Time out of Mind reads much like Shuffle, which--with all due respect to Mr. Broyard, whose slanderous review was widely understood to be the last gasp of an addled old shit--is a very good thing.

Like all of Michaels' finest work, the pages of this new volume reveal wisdom born out of both abstract meditation and unflinching observation. In one entry, inspired by a scientific discussion of the senses, he writes, "Sensation is channeled and selectively denied by higher centers of the brain. To perceive anything is to deny other things. This suggests the physiological basis of irony. All rhetorical forms probably have a physiological basis."

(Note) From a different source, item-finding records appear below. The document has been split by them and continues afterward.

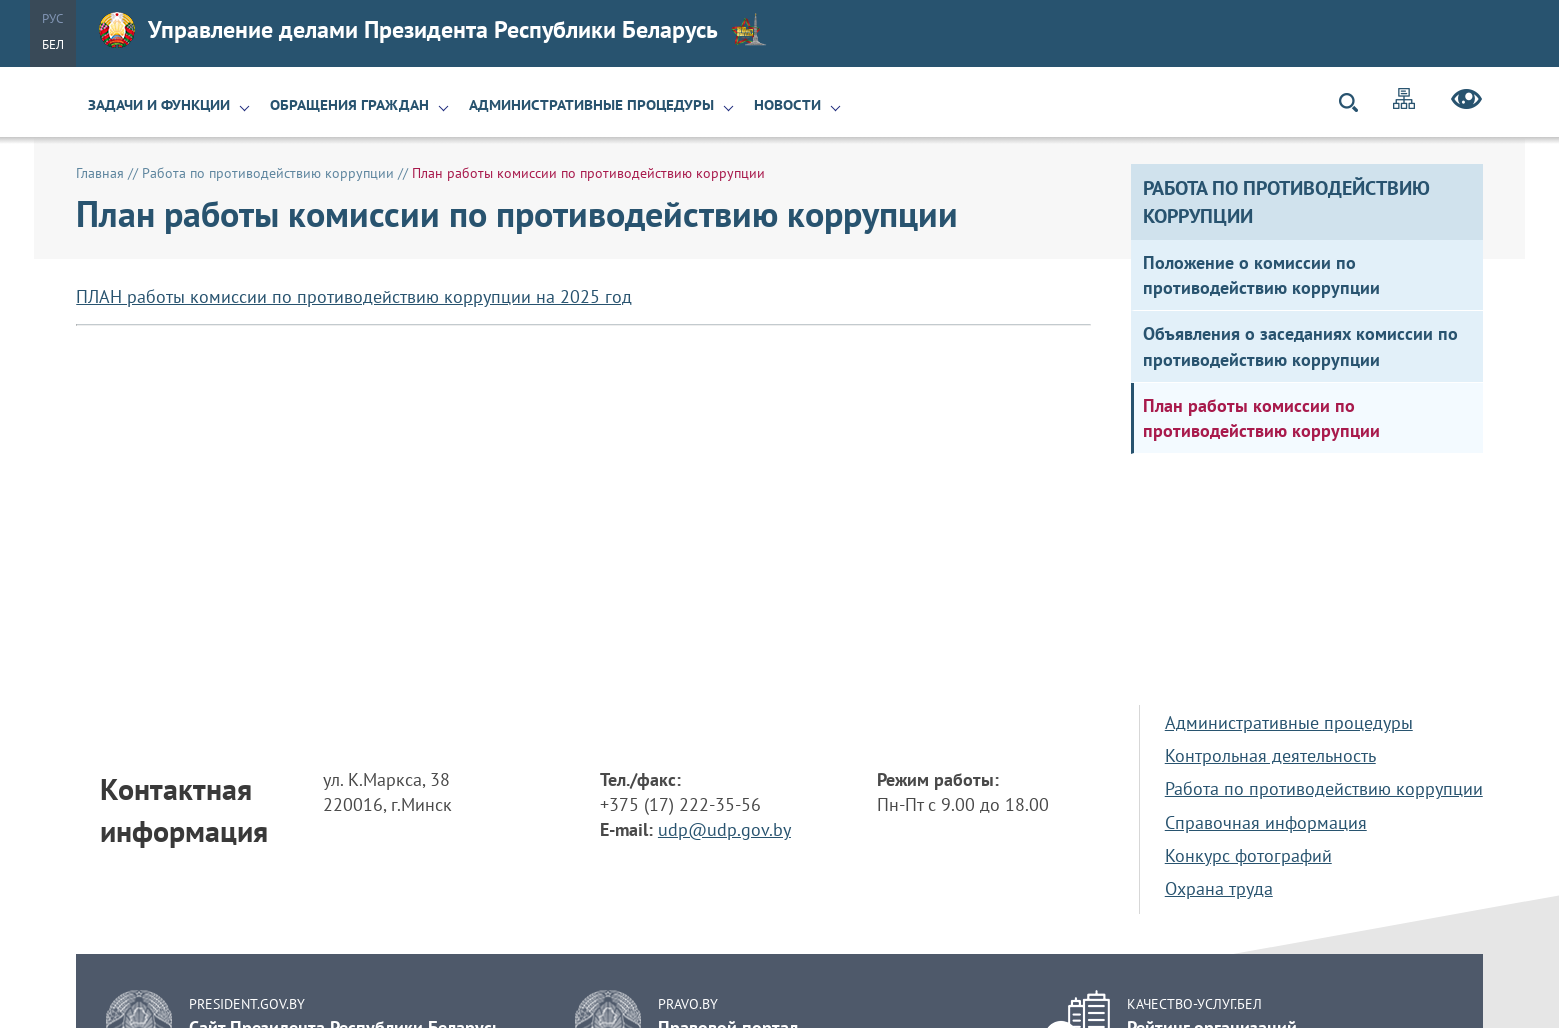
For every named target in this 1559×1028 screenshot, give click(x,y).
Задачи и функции (159, 105)
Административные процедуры (591, 105)
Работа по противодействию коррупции (268, 173)
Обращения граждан (349, 105)
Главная (100, 173)
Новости (787, 105)
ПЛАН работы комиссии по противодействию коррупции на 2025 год (354, 296)
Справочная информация (1266, 822)
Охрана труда (1219, 888)
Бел (53, 44)
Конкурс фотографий (1248, 855)
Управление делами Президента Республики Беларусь (433, 30)
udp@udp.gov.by (724, 829)
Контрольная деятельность (1270, 755)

But Time out of Mind is much more than a slew of quasi-aphorisms. Included are detailed notes for unwritten short stories (most of which Michaels disparages, but many of which seem more than viable). There are cameos by some of today's literary giants: Michaels attends a football practice with a young and restless Tom Stoppard, is interrupted at dinner by a phone call from Mary Karr, who announces that she's "gone east just to seduce famous writers," and dances with Raymond Carver's wife at a party in Cupertino, while Carver, "sodden drunk, gloomy and glowering," watches on ("I said goodnight and drove away," writes Michaels, "I won't be in one of Ray's jealous-husband stories."). And there are even a couple of longish set-pieces, the most memorable an artful but exceedingly disturbing treatment of an abortion gone wrong, starring a partial fetus wrapped in paper towels and a hungry house cat.

As you can see, there's something for everybody here. Like Walt Whitman (and this is likely the only grounds for comparison between the two), Michaels contains multitudes.

God bless the folks at Riverhead for aiding and abetting Leonard Michaels' resurrection. The publication of Time out of Mind, and a soon-to-be-released edition of new and collected stories from Mercury House, will broadcast the voice of Michaels to a new generation.

Let's buy the man a new pair of pants, for Christ's sake.